Just like last year, we’ll look at resource usage grouped by how often they use Dask.

A few observations

GitHub issues are becoming relatively less popular, which perhaps reflects better documentation or stability (assuming people go to the issue tracker when they can’t find the answer in the docs or they hit a bug).
https://examples.dask.org is notably now more popular among occasinal users.
In response to last year’s survey, we invested time in making https://tutorial.dask.org better, which we previously felt was lacking. Its usage is still about the same as last year’s (pretty popular), so it’s unclear whether we should dedicate additional focus there.

How do you use Dask?

API usage remains about the same as last year (recall that about 20 fewer people took the survey and people can select multiple, so relative differences are most interesting). We added new choices for RAPIDS, Prefect, and XGBoost, each of which are somewhat popular (in the neighborhood of dask.Bag).

About 65% of our users are using Dask on a cluster at least some of the time, which is similar to last year.

How can Dask improve?

Respondents continue to say that more documentation and examples would be the most valuable improvements to the project.

One interesting change comes from looking at “Which would help you most right now?” split by API group (dask.dataframe, dask.array, etc.). Last year showed that “More examples” in my field was the most important for all API groups (first table below). But in 2020 there are some differences (second table below).

2019 normalized by row. Darker means that a higher proporiton of users of that API prefer that priority.
Which would help you most right now?	Bug fixes	More documentation	More examples in my field	New features	Performance improvements
Dask APIs
Array	10	24	62	15	25
Bag	3	11	16	10	7
DataFrame	16	32	71	39	26
Delayed	16	22	55	26	27
Futures	12	9	25	20	17
ML	5	11	23	11	7
Xarray	8	11	34	7	9

2020 normalized by row.
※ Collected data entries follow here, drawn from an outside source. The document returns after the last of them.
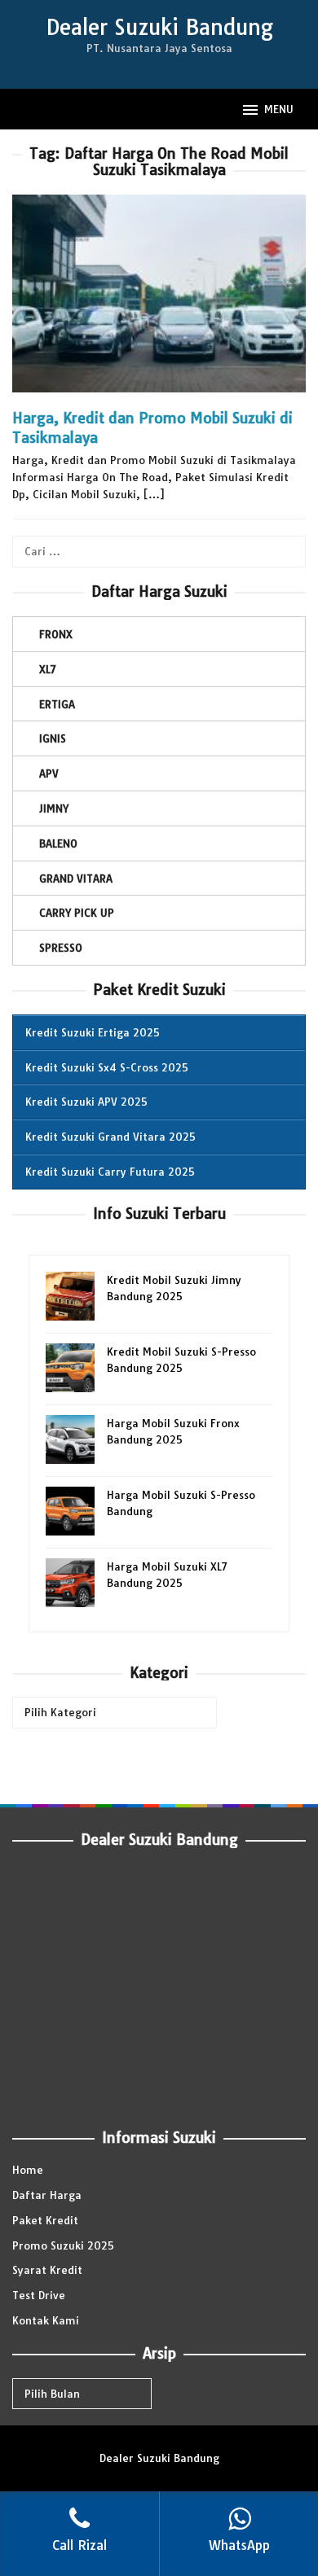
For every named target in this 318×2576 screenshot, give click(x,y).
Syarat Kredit (47, 2269)
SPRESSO (60, 947)
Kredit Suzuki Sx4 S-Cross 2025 (106, 1067)
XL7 (47, 669)
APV (49, 773)
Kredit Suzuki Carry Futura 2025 (110, 1171)
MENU (279, 109)
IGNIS (52, 738)
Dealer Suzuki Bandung (159, 27)
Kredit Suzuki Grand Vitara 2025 (110, 1136)
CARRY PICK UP (76, 912)
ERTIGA (57, 704)
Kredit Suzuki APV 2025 (86, 1101)
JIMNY (53, 808)
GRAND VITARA (76, 878)
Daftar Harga (47, 2194)
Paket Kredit (45, 2220)
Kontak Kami (45, 2320)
Darker means that a higher proporiton of users of that API prefer that priority.
Which would help you most right now?	Bug fixes	More documentation	More examples in my field	New features	Performance improvements
Dask APIs
Array	12	16	56	15	23
Bag	7	5	24	7	16
DataFrame	24	21	67	22	41
Delayed	15	19	46	17	34
Futures	9	10	21	13	24
ML	6	4	21	9	12
Xarray	3	4	25	9	13

Examples are again the most important (for all API groups except Futures). But “Performance improvements” is now the second-most important improvement (except for Futures where it’s most important). How should we interpret this? A charitable interpretation is that Dask’s users are scaling to larger problems and are running into new scaling challenges. A less charitable interpretation is that our user’s workflows are the same but Dask is getting slower!

What other systems do you use?

SSH continues to be the most popular “cluster resource mananger”. This was the big surprise last year, so we put in some work to make it nicer. Aside from that, not much has changed.

And Dask users are about as happy with its stability as last year.

Takeaways

Overall, most things are similar to last year.
Documentation, especially domain-specific examples, continues to be important. That said, our documentation is probably better than it was last year.
More users are pushing Dask further. Investing in performance is likely to be valuable.

Thanks again to all the respondents!